Se proporcionó un breve resumen de PCA y PLS como ejemplos de métodos multivariante en biorreactores de extracción/clasificación de características y métodos de regresión. Se describieron variantes no lineales de ambos métodos de clasificación y regresión como alternativas a PCA y PLS.
Finalmente, se presentaron dos estudios de caso de procesos biotecnológicos. En el primer estudio de caso, se utilizó PCA para identificar las diferencias entre lotes de producción de 𝛽-galactosidasa recombinante de E. coli basados en datos del olfato electrónico monitoreados durante el cultivo.

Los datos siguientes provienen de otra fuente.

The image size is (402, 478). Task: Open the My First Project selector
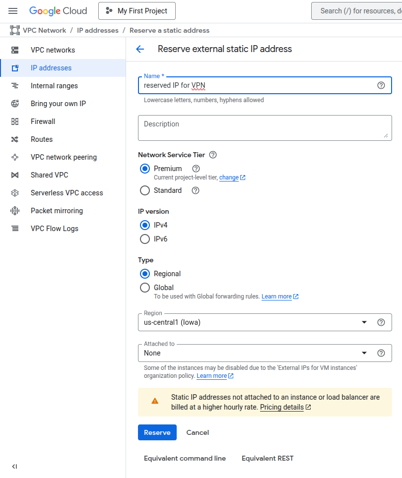coord(136,11)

En el segundo estudio de caso, se utilizó PLS para predecir la concentración de aminoácidos y los perfiles de glicosilación a partir de datos en línea y fuera de línea recopilados durante la producción de anticuerpos monoclonales utilizando cultivos de células hibridoma.
Estos estudios de caso resaltaron tanto los beneficios de enfoques como estos como los desafíos que se enfrentan en su aplicación, especialmente cuando los datos disponibles de los procesos son limitados y la comprensión fundamental de los procesos subyacentes es limitada.